---------- Source material ----------

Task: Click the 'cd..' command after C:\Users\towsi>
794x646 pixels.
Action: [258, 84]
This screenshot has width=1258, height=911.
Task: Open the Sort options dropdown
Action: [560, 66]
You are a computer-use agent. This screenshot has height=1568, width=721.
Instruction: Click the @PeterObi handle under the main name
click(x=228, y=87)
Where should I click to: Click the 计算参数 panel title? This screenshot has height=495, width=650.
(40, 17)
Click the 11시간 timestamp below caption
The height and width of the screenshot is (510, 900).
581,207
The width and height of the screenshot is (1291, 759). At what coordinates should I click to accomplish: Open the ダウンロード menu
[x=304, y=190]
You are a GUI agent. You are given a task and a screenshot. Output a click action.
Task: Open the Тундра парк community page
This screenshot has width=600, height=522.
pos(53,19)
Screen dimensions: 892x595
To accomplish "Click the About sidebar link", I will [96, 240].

----------

■ Problem statement
Look above for the line that contains "Task: Open the Тундра парк community page". That line and every line after it through the end of the data must be written out exactly, with nothing else.

■ Reply to the task
Task: Open the Тундра парк community page
This screenshot has width=600, height=522.
pos(53,19)
Screen dimensions: 892x595
To accomplish "Click the About sidebar link", I will [96, 240].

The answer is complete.